Wow, what an Autumn! The courses have come thick and fast and have, I must also say been successful and very enjoyable. Everyone has been great and I’ve made lots of new friends. The latest two courses this season were ferreting on Saturday and game prep on Sunday. The ferreting far surpassed my expectations with a bag of ten beautiful winter bunnies, even with the high prevalence of mixi in our area and the game prep went well despite my pet jackdaw’s attempts at sabotage. He had a field day stealing knives, pecking my ear, pushing bowls off tables and generally being a nuisance!
Normal life can resume now courses are slowing down and it’s amazing how things have moved on since my last proper blog. I’ve missed having the time to record the changing season and now winter feels very present. The old red kettle on the Rayburn is always hot now as the oak, ash and apple logs burn slowly in the firebox day and night, Polish men walk past the cottage each morning to prune the orchard in the valley (they tell me they will finish today) and field fares can be seen streaming over the field opposite to gorge on the fallen pears in the orchard beyond. The birds face a hard winter as the cold spring, so many months past, is responsible for a poor crop of berries, seeds and fruit.

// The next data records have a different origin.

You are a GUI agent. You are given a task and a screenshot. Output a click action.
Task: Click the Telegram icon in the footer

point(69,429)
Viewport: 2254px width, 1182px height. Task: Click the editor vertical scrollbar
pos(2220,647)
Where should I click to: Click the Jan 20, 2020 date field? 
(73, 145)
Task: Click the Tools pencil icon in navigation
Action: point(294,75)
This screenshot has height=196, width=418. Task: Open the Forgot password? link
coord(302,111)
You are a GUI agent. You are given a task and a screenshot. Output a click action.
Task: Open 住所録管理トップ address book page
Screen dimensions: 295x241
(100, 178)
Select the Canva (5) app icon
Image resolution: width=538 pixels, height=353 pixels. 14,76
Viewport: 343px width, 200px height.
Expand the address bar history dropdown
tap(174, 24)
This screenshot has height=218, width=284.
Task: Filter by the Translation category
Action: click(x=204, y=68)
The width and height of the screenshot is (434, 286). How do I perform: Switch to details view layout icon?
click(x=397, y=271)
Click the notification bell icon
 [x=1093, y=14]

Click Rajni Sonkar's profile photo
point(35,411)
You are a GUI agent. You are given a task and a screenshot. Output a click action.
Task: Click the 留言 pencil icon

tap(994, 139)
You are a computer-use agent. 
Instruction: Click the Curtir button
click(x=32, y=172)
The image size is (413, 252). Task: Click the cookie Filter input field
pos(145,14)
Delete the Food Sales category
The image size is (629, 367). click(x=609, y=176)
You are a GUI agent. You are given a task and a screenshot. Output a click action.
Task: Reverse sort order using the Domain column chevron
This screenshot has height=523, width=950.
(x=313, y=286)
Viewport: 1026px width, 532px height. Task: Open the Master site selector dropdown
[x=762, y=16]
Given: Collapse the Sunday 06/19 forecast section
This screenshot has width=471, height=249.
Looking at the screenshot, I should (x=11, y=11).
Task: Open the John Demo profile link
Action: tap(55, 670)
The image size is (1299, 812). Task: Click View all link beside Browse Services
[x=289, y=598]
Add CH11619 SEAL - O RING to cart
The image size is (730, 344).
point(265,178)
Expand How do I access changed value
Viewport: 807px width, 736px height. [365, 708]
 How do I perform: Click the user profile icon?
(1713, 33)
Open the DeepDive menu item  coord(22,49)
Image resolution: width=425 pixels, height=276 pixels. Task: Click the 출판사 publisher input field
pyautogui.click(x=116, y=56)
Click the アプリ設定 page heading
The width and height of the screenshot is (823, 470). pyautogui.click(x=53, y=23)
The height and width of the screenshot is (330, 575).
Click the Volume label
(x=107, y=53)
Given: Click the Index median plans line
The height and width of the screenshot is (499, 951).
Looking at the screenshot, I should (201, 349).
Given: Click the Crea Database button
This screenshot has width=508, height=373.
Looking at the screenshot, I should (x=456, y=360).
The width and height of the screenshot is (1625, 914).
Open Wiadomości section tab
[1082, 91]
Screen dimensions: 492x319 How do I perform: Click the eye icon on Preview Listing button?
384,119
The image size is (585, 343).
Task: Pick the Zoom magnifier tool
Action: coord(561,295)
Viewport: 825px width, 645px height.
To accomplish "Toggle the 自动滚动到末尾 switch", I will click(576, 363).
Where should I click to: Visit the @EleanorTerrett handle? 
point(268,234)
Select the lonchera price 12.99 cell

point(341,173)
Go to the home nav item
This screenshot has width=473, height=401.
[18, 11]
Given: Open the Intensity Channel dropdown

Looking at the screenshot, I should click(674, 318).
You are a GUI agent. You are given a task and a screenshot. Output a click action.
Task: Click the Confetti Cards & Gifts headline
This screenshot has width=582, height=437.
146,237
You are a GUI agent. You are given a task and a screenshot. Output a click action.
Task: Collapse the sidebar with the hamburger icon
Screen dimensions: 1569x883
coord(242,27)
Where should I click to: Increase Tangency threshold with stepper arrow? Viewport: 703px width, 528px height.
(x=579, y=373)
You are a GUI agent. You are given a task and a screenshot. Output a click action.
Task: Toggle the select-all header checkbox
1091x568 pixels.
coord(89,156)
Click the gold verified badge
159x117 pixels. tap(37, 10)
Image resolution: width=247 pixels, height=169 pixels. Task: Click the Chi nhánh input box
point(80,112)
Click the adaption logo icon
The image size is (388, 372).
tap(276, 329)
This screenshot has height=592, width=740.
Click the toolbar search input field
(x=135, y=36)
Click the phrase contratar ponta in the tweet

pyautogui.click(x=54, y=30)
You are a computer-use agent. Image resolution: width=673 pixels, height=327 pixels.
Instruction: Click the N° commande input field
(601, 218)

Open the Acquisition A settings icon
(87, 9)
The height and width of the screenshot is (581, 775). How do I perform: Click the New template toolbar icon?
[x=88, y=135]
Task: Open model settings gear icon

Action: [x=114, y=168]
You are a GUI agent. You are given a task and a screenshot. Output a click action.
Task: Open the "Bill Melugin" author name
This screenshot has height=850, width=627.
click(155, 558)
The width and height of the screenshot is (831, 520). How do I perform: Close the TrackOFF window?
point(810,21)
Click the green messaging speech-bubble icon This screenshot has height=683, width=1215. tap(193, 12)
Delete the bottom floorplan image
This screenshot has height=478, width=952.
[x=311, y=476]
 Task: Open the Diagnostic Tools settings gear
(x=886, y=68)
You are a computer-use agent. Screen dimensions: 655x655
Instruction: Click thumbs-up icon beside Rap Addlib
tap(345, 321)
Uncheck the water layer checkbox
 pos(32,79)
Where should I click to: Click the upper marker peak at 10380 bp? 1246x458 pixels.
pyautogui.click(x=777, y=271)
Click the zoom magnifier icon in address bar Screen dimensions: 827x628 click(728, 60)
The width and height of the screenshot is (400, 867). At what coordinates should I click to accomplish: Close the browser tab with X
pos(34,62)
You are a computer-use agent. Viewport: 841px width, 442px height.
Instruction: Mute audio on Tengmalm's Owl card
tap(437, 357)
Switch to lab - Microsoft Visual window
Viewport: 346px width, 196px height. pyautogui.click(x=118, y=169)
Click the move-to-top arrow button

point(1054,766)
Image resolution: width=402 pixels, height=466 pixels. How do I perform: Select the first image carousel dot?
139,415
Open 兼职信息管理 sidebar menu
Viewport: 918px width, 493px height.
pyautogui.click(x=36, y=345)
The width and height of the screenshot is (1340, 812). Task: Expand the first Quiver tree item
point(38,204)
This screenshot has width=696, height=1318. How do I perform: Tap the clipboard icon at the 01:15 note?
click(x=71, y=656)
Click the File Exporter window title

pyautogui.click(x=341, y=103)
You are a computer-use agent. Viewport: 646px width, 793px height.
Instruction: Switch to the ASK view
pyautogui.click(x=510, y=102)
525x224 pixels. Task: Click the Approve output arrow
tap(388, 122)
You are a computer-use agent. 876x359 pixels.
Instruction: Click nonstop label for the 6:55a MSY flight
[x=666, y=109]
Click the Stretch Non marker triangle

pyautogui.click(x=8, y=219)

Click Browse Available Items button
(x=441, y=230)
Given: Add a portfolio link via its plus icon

Between courses there has been some time for other things, a particular highlight being a trip up to the North Kent coast to gather oysters with Norman. Alas that I don’t live closer to the coast as I am reminded what a treasure trove the sea side is.
A late bonus this morning was the discovery of a splendid parasol mushroom nearly a full month after the main flush of that species came abruptly to an end.